Each line from the start of the records through the line containing "Task: Filter events" is to be transcribed exactly, and no other line is to be included.

══════

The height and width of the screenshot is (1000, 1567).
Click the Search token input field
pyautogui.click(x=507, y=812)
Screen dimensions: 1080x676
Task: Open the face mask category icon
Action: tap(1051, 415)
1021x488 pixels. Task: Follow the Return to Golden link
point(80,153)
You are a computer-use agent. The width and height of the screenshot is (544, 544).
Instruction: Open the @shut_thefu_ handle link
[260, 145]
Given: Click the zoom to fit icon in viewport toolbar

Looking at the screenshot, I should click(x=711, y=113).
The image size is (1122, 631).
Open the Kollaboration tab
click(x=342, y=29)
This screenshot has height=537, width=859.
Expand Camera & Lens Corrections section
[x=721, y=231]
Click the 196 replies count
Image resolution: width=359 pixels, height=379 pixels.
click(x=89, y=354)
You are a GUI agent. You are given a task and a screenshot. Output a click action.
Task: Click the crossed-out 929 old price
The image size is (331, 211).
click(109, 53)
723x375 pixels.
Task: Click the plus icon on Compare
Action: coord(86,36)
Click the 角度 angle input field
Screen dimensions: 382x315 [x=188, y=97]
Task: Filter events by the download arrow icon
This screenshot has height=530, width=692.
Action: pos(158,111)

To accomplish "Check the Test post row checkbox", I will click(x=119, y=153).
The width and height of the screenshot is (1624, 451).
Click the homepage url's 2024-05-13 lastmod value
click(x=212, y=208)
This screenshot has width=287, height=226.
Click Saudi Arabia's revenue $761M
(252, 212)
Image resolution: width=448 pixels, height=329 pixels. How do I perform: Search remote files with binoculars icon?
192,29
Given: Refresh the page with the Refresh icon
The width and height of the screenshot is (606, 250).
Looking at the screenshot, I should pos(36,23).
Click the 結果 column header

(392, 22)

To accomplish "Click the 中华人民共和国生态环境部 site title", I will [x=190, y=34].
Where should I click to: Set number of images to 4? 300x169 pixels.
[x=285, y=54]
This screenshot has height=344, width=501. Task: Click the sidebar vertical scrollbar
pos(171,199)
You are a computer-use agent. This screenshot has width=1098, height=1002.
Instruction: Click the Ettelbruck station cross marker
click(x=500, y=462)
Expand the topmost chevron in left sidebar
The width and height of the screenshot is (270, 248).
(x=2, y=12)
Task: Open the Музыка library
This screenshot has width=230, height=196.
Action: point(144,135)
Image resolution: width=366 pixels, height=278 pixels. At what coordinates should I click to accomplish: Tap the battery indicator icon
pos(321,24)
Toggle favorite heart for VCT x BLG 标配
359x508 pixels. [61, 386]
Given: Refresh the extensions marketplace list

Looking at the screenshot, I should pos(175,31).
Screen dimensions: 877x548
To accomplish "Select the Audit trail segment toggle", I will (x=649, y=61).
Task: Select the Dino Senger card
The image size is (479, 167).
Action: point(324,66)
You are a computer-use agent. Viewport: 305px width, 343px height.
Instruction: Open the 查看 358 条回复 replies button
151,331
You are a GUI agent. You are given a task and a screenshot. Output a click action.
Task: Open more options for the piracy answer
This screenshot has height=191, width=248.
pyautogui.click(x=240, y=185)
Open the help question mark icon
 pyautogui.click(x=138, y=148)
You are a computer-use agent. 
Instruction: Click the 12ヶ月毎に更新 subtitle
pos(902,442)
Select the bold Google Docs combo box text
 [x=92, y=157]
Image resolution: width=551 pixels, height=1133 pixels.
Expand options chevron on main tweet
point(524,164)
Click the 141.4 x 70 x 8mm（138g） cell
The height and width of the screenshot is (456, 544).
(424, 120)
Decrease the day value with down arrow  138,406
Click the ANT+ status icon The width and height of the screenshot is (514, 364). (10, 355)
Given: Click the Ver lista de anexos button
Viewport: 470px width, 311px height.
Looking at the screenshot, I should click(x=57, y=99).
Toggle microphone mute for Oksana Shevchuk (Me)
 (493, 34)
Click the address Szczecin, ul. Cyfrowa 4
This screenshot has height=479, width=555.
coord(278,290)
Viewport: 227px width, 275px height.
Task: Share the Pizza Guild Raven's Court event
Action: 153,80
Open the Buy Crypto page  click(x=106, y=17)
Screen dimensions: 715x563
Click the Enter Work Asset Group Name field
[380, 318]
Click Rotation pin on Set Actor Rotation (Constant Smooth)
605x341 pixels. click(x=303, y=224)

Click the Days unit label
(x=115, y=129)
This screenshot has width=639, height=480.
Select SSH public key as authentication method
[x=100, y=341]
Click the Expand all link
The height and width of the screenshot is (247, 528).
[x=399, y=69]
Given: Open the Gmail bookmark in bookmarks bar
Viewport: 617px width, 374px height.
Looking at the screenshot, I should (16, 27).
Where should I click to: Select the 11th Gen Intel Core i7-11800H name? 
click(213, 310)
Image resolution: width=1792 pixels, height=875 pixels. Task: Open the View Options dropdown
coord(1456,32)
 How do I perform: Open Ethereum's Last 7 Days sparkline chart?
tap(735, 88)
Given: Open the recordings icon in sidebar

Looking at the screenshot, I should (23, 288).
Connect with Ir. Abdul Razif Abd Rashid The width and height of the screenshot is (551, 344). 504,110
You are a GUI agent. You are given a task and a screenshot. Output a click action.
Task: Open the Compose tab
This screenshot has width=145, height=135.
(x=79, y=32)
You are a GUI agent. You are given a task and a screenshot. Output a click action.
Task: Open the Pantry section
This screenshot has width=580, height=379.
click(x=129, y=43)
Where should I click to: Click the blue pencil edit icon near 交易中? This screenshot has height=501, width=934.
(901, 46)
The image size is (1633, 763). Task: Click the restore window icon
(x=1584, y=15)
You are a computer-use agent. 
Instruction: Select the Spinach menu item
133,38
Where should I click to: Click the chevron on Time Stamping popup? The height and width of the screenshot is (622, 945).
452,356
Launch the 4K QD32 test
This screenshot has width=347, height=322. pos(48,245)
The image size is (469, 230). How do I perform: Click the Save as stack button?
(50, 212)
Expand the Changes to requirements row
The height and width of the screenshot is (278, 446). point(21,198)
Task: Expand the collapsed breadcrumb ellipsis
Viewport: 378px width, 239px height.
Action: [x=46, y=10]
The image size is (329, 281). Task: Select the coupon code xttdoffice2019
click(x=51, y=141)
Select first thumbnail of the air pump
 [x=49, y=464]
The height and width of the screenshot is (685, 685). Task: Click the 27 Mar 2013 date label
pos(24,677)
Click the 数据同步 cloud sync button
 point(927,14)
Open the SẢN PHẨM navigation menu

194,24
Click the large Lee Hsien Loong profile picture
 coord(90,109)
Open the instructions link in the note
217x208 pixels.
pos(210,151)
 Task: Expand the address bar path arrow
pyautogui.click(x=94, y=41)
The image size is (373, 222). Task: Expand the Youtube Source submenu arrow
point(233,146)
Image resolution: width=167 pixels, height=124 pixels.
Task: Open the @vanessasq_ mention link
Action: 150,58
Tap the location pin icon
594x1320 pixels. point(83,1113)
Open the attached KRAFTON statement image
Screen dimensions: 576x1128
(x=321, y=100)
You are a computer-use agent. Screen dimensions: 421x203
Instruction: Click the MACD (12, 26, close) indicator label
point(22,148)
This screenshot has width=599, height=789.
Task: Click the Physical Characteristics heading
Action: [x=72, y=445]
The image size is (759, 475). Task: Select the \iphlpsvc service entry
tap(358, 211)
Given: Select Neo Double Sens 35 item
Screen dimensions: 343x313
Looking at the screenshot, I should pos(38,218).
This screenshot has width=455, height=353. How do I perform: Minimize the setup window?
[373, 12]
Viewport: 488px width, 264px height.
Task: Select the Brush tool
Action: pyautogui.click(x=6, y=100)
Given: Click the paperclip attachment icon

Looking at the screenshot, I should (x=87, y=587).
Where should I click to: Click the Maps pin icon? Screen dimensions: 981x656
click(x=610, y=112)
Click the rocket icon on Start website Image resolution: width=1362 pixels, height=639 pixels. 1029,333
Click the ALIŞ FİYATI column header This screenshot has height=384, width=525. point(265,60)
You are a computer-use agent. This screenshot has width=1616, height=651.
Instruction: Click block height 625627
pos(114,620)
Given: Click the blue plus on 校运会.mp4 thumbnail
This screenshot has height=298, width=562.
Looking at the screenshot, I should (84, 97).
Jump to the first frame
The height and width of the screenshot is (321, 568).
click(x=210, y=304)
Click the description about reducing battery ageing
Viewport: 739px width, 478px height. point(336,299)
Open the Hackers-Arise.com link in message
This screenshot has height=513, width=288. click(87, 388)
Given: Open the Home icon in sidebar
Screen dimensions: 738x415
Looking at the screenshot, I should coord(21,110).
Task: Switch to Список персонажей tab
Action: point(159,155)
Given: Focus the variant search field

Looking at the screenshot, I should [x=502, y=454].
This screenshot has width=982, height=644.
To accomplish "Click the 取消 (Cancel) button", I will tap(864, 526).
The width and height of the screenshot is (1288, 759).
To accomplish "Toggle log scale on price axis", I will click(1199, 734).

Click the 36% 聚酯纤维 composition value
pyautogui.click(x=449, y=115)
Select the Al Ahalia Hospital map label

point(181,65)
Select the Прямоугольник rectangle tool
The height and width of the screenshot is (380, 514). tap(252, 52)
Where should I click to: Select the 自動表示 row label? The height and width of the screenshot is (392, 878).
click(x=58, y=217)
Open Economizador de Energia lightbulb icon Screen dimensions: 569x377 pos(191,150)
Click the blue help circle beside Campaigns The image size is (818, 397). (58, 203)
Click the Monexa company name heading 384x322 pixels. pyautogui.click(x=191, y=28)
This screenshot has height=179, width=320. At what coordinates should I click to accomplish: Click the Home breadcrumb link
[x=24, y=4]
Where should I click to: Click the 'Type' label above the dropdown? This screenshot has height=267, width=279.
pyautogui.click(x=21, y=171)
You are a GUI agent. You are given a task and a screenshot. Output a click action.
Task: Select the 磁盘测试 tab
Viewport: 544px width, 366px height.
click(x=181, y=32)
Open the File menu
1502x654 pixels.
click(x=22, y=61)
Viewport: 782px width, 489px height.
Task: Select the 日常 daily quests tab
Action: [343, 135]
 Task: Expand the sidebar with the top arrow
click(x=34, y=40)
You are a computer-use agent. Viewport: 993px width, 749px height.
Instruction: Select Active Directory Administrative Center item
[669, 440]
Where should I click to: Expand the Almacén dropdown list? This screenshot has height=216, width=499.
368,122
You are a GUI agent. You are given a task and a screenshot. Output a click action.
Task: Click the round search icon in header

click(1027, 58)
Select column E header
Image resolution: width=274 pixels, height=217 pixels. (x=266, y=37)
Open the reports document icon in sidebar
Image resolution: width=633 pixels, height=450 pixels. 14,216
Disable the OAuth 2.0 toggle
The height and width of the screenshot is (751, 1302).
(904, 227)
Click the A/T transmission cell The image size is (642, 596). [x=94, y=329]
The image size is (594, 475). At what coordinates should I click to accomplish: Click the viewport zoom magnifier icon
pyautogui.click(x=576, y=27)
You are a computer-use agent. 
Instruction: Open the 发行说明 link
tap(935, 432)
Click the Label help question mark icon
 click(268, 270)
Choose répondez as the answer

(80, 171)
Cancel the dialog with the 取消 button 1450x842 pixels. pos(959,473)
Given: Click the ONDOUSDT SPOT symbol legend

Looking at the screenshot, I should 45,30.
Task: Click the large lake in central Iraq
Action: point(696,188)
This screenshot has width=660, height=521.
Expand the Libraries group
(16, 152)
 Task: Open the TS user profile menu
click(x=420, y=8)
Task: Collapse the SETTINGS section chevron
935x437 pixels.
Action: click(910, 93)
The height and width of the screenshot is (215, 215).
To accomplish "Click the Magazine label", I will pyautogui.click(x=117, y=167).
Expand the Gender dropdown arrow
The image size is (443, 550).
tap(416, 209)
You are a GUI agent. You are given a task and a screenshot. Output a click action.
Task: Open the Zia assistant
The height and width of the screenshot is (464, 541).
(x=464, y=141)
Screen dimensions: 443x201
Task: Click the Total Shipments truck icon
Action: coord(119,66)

══════

= EXERCISE RESULT =
The height and width of the screenshot is (1000, 1567).
Click the Search token input field
pyautogui.click(x=507, y=812)
Screen dimensions: 1080x676
Task: Open the face mask category icon
Action: tap(1051, 415)
1021x488 pixels. Task: Follow the Return to Golden link
point(80,153)
You are a computer-use agent. The width and height of the screenshot is (544, 544).
Instruction: Open the @shut_thefu_ handle link
[260, 145]
Given: Click the zoom to fit icon in viewport toolbar

Looking at the screenshot, I should click(x=711, y=113).
The image size is (1122, 631).
Open the Kollaboration tab
click(x=342, y=29)
This screenshot has height=537, width=859.
Expand Camera & Lens Corrections section
[x=721, y=231]
Click the 196 replies count
Image resolution: width=359 pixels, height=379 pixels.
click(x=89, y=354)
You are a GUI agent. You are given a task and a screenshot. Output a click action.
Task: Click the crossed-out 929 old price
The image size is (331, 211).
click(109, 53)
723x375 pixels.
Task: Click the plus icon on Compare
Action: coord(86,36)
Click the 角度 angle input field
Screen dimensions: 382x315 [x=188, y=97]
Task: Filter events by the download arrow icon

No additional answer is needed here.